### The problem
Write out every line of the records below word for word, leaving out the pictures.

### Data rows
• • •
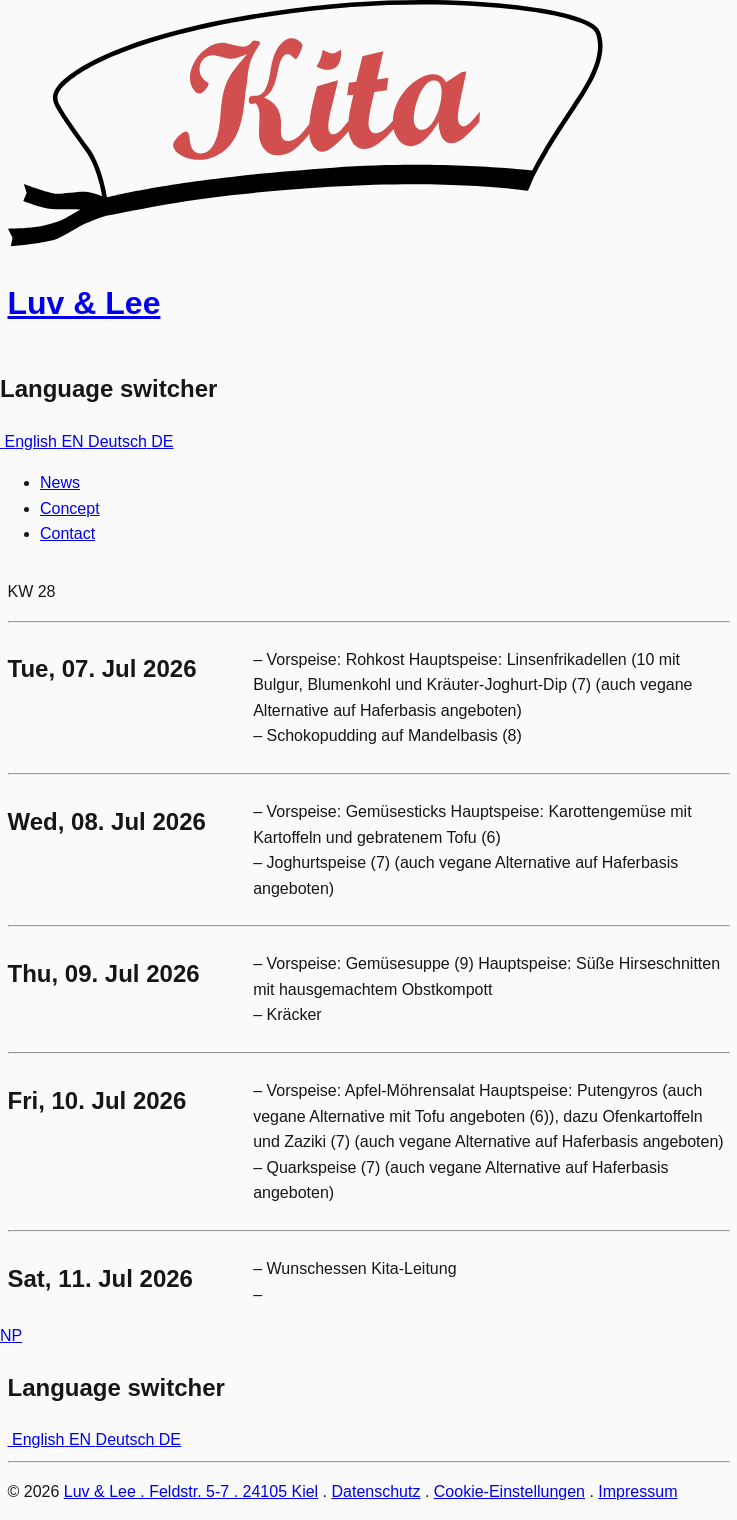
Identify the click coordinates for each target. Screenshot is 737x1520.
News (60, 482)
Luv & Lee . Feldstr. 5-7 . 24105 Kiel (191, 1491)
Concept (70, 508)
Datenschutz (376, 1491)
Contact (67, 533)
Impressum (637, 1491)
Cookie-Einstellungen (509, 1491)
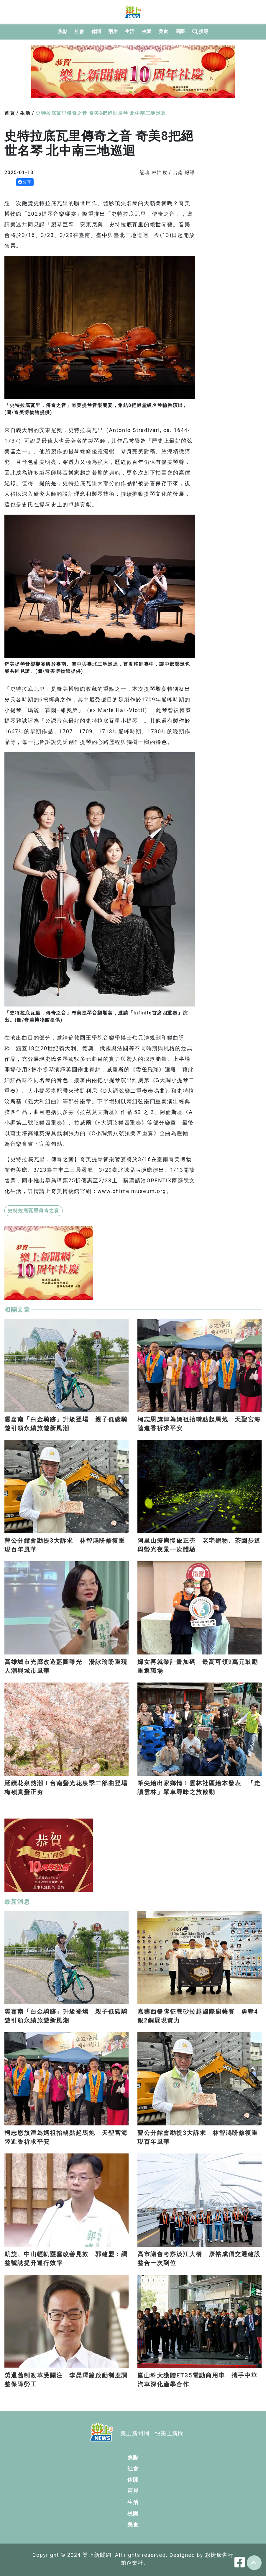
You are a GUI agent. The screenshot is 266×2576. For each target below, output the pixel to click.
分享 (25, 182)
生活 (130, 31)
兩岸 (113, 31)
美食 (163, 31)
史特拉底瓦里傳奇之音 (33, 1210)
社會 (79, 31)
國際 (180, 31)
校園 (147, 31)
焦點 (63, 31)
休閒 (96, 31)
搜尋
• • •
### Output of the task
Identify the click coordinates for each target. Screenshot is 737x1520.
News (60, 482)
Luv & Lee . Feldstr. 5-7 . 24105 Kiel (191, 1491)
Concept (70, 508)
Datenschutz (376, 1491)
Contact (67, 533)
Impressum (637, 1491)
Cookie-Einstellungen (509, 1491)
You are a GUI agent. The screenshot is 266×2576. For each target below, output the pixel to click.
分享 (25, 182)
生活 (130, 31)
兩岸 (113, 31)
美食 (163, 31)
史特拉底瓦里傳奇之音 (33, 1210)
社會 (79, 31)
國際 (180, 31)
校園 (147, 31)
焦點 (63, 31)
休閒 (96, 31)
搜尋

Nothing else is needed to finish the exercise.